More than to any other musician, the credit for the birth of modern jazz belongs to Charles "Yardbird" Parker--known to his friends and fans simply as "Bird."
Parker's virtuoso technique, melodic genius, and inspired improvisations helped launch a whole new era in jazz, an era that began with bop and culminated in the "cool" or modern jazz of the fifties. His brilliant handling of the alto saxophone inspired a generation of jazz musicians; without him, there would have been no John Coltrane, no Ornette Coleman, no jazz as we know it today.
Parker died in 1955 at the age of thirty-five. He left behind a rich legacy of musical innovation and a legend of self-destructive dissipation that made him a votive hero of the hipsters and the beat generation. For this first full-length reminiscence, Reisner interviewed eighty-one of Parker's friends, relatives, and fellow performers.

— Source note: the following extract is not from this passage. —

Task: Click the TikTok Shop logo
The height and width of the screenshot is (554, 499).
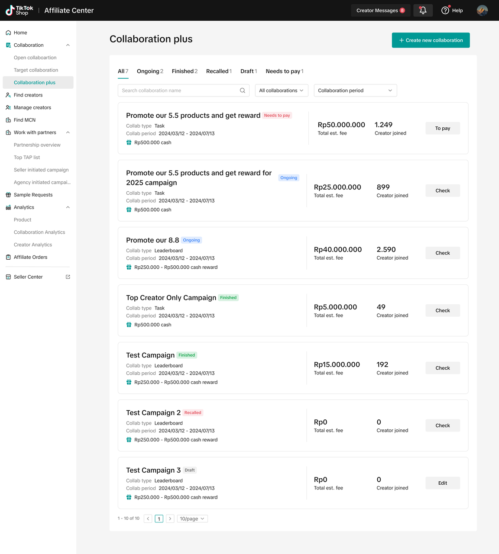Action: coord(19,10)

From Charlie Mingus, one of the few real innovators since Bird, and Dizzy Gillespie, whom Parker once called "the other half of my heart," to jazz historian Rudi Blesh and Parker's mother, each remembers Bird in his or her own special way.
Thus from the shards and splinters of firsthand reminiscence emerges a telling mosaic of Parker's brief but intense career: the indulgences in drugs and alcohol; the legendary bouts of lovemaking; the temperamental behavior on and off the bandstand; the jam sessions at the Harlem jazz club Minton's Playhouse with Miles Davis, Dizzy Gillespie, and Thelonious Monk; and the historic firing from Birdland, the club which took its name from this larger-than-life musician and man.